Pictures are to be omitted. Output only the lines from the one containing "Instruction: Click the" through the end of the data, word for word.

- **Source information**
= = = =

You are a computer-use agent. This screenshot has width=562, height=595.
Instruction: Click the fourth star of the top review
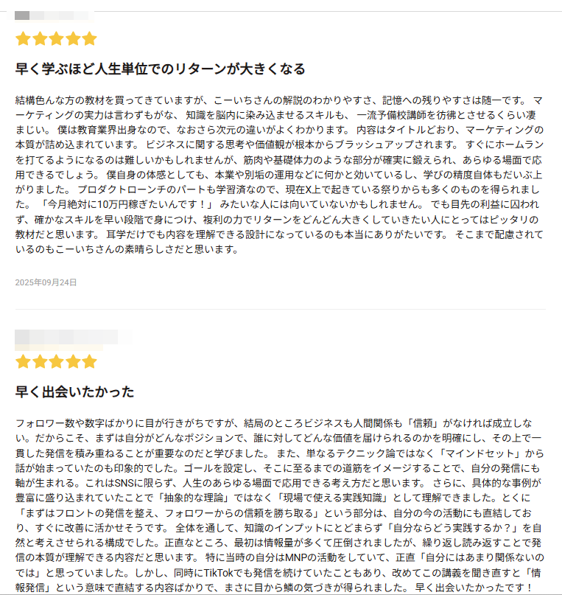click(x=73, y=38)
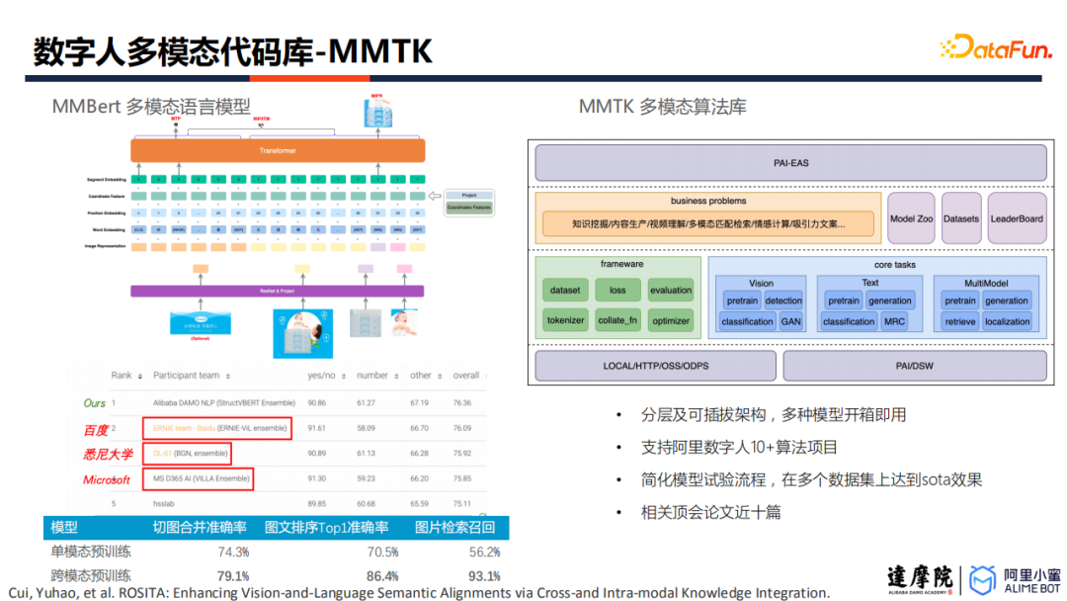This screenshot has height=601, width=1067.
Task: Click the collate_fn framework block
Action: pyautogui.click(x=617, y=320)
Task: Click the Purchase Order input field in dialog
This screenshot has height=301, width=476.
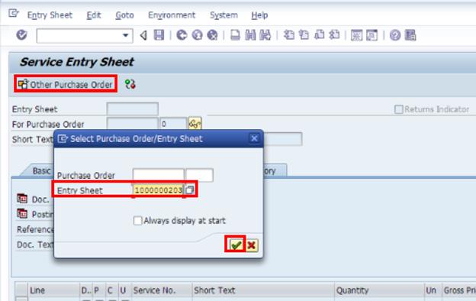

= = = =

- **Task solution**
Instruction: Click the fourth star of the top review
click(x=73, y=38)
This screenshot has height=601, width=1067.
Task: Click the collate_fn framework block
Action: pyautogui.click(x=617, y=320)
Task: Click the Purchase Order input field in dialog
This screenshot has height=301, width=476.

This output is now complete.